__GIVEN PASSAGE__
# # # # # # #
Would something like the hysteria caused by the "war of the worlds" radio
broadcast be possible to reproduce today? Yeah, absolutely. The bar's a little
higher though, you'd need multiple organizations corroborating the story over
multiple mediums.

Enough people on twitter would say things like "Uh, I'm standing around where
the aliens are supposed to be and I don't see shit" to arrest some of the
contagion.

I have a theory that new modes of communication automatically seem more
trustworthy at first, because most of the time the liars don't move in until
adoption reaches a certain level to make it profitable. The problem is that
transition. We're late in the cycle right now for the internet. People are
slowly learning to take extraordinary claims on the internet less seriously by
default.

I like to think about the impact of Franklin D. Roosevelt's fireside chats.
Most of America tuned in, captivated. The things he said calmed people down,
reduced national anxiety and assuaged their fears. The default mode was to
trust him, and that made a historic impact. It felt nationally like the
president could finally talk to people on a personal level.

Then a few years passed, and the national trust was taken advantage of.
Despite Tuskegee, MKUltra, The Bay of Pigs, Watergate -- pretty much
everything about Nixon, and a hundred other events, it took a long time to
make the majority of us into the politically disillusioned wrecks we've
become.
# # # # # # #
Word and element locating records
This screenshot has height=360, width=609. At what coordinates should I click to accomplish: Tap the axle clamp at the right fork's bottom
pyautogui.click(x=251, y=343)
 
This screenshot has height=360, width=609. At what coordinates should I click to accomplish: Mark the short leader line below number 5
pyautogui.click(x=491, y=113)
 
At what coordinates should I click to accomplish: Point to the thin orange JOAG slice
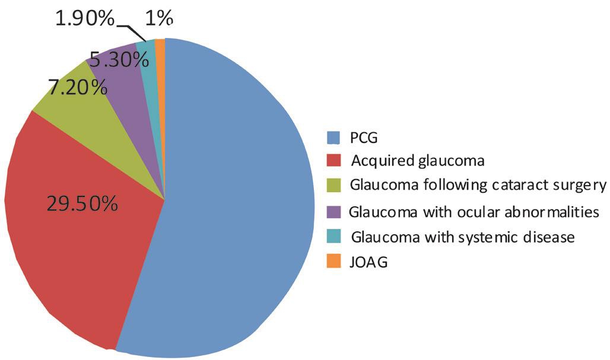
# # # # # # #
__EXERCISES TO COMPLETE__
• A. Could you quote the passage on media trust word for word, starting with "I have a theory" and going on through "a personal level."?
• B. According to the passage on media trust, why do new modes of communication automatically seem more trustworthy at first? Answer in one to three sentences.

__FINAL RESULTS__
• A.
I have a theory that new modes of communication automatically seem more
trustworthy at first, because most of the time the liars don't move in until
adoption reaches a certain level to make it profitable. The problem is that
transition. We're late in the cycle right now for the internet. People are
slowly learning to take extraordinary claims on the internet less seriously by
default.

I like to think about the impact of Franklin D. Roosevelt's fireside chats.
Most of America tuned in, captivated. The things he said calmed people down,
reduced national anxiety and assuaged their fears. The default mode was to
trust him, and that made a historic impact. It felt nationally like the
president could finally talk to people on a personal level.

• B. Most of the time, liars don't move into a new mode of communication until adoption reaches a level that makes lying there profitable. Until that point, the new medium carries less deception, so it seems more trustworthy.